The driver compiles with no issues and can be loaded:

Code:
[1811426.074380] resource: resource sanity check: requesting [mem 0x00000000fedc0000-0x00000000fedcffff], which spans more than pnp 00:04 [mem 0xfedc0000-0xfedc7fff]
[1811426.074384] caller ie31200_init_one+0x1ae/0x4c0 [ie31200_edac] mapping multiple BARs
[1811426.074451] EDAC MC0: Giving out device to module ie31200_edac controller IE31200: DEV 0000:00:00.0 (INTERRUPT)
[1811426.074527] EDAC MC1: Giving out device to module ie31200_edac controller IE31200_1: DEV 0000:00:00.0 (INTERRUPT)

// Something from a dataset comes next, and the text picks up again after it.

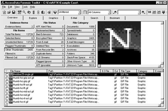The image size is (168, 111).
Task: Click the save disk toolbar icon
Action: coord(13,12)
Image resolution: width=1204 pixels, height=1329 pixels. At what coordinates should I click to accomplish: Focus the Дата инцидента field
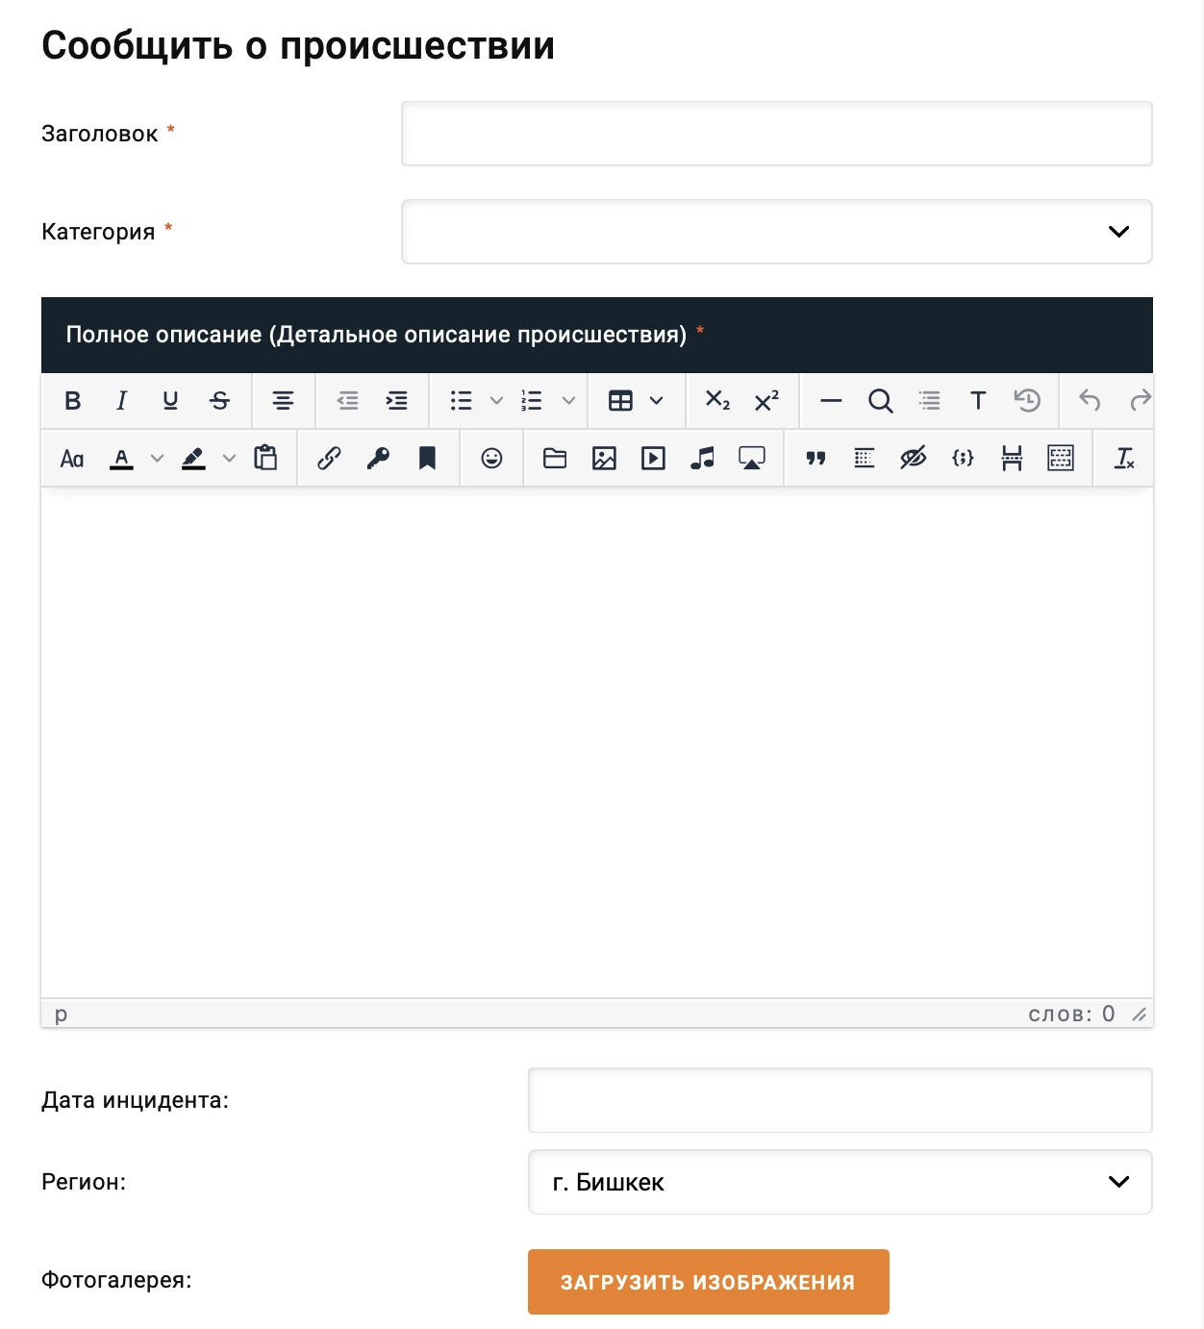pyautogui.click(x=840, y=1100)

Furthermore, edac-util gives the information I expected:

Code:
# edac-util -v
mc0: 0 Uncorrected Errors with no DIMM info
mc0: 0 Corrected Errors with no DIMM info
mc0: csrow0: 0 Uncorrected Errors
mc0: csrow0: mc#0csrow#0channel#0: 0 Corrected Errors
mc0: csrow0: mc#0csrow#0channel#1: 0 Corrected Errors
mc0: csrow1: 0 Uncorrected Errors
mc0: csrow1: mc#0csrow#1channel#0: 0 Corrected Errors
mc0: csrow1: mc#0csrow#1channel#1: 0 Corrected Errors
mc0: csrow2: 0 Uncorrected Errors
mc0: csrow2: mc#0csrow#2channel#0: 0 Corrected Errors
mc0: csrow2: mc#0csrow#2channel#1: 0 Corrected Errors
mc0: csrow3: 0 Uncorrected Errors
mc0: csrow3: mc#0csrow#3channel#0: 0 Corrected Errors
mc0: csrow3: mc#0csrow#3channel#1: 0 Corrected Errors
mc1: 0 Uncorrected Errors with no DIMM info
mc1: 0 Corrected Errors with no DIMM info
mc1: csrow0: 0 Uncorrected Errors
mc1: csrow0: mc#1csrow#0channel#0: 0 Corrected Errors
mc1: csrow0: mc#1csrow#0channel#1: 0 Corrected Errors
mc1: csrow1: 0 Uncorrected Errors
mc1: csrow1: mc#1csrow#1channel#0: 0 Corrected Errors
mc1: csrow1: mc#1csrow#1channel#1: 0 Corrected Errors
mc1: csrow2: 0 Uncorrected Errors
mc1: csrow2: mc#1csrow#2channel#0: 0 Corrected Errors
mc1: csrow2: mc#1csrow#2channel#1: 0 Corrected Errors
mc1: csrow3: 0 Uncorrected Errors
mc1: csrow3: mc#1csrow#3channel#0: 0 Corrected Errors
mc1: csrow3: mc#1csrow#3channel#1: 0 Corrected Errors
edac-util: No errors to report.
Therefore, this seems to be working. Now we have to wait for an correctable error - I guess that your machine that already experienced memory errors is a good candidate for this.